▶ [What this task involves]
Pull out the text lines of every entry below word for word, leaving out the pictures.

▶ [Material provided]
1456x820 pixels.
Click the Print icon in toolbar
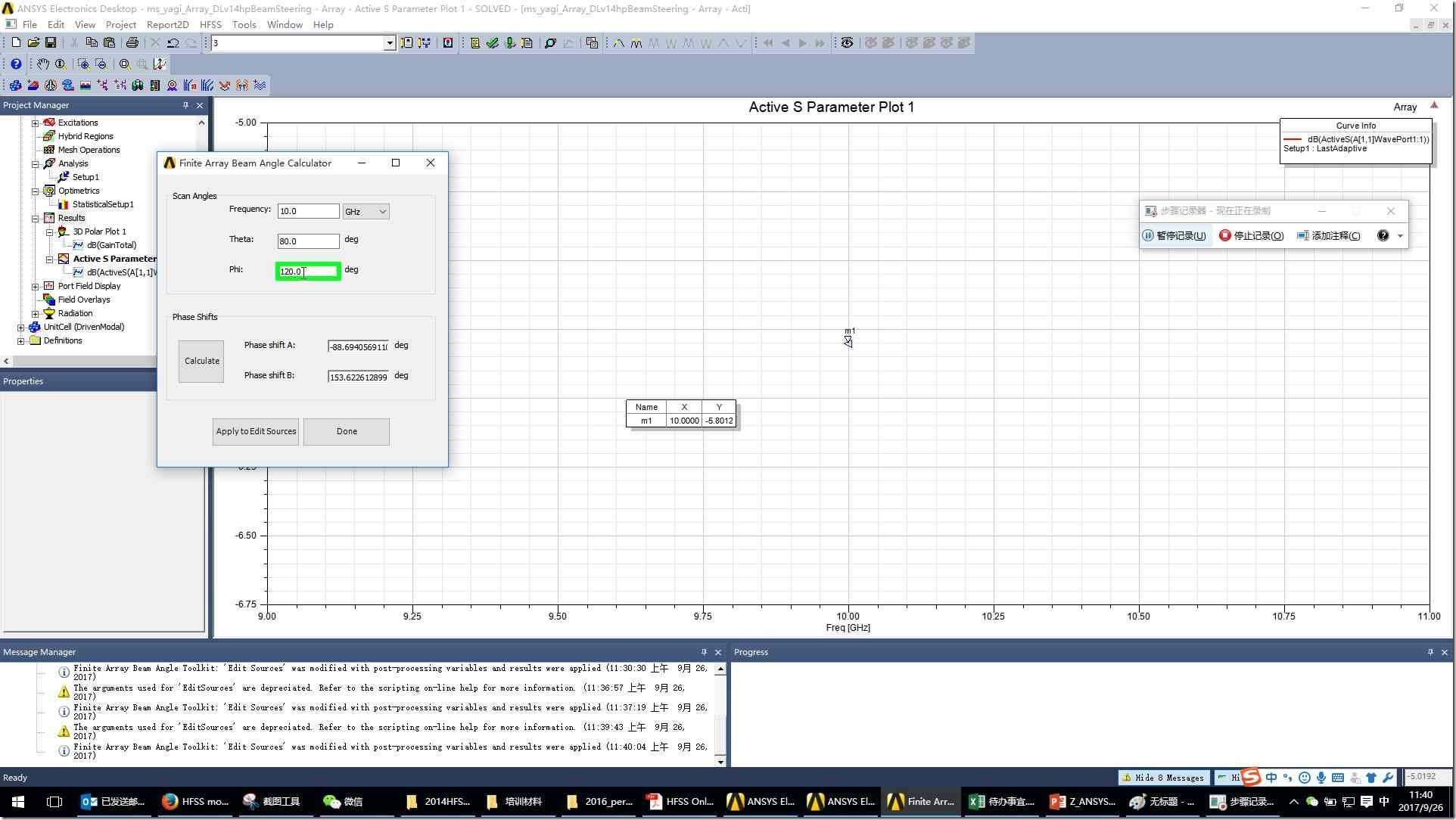[132, 43]
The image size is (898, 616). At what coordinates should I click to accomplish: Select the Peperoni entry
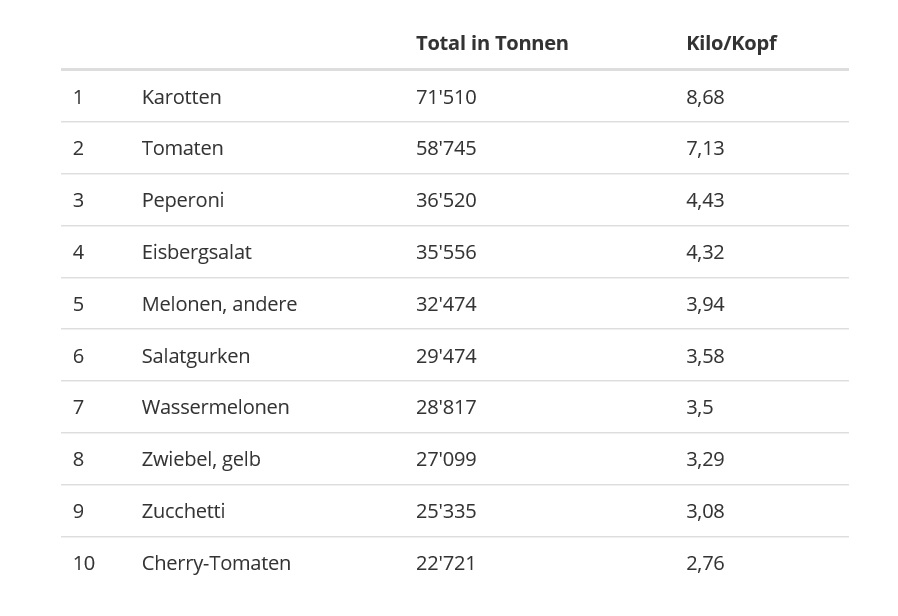click(183, 200)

▶ [Result of this task]
1456x820 pixels.
Click the Print icon in toolbar
[132, 43]
The image size is (898, 616). At what coordinates should I click to accomplish: Select the Peperoni entry
click(183, 200)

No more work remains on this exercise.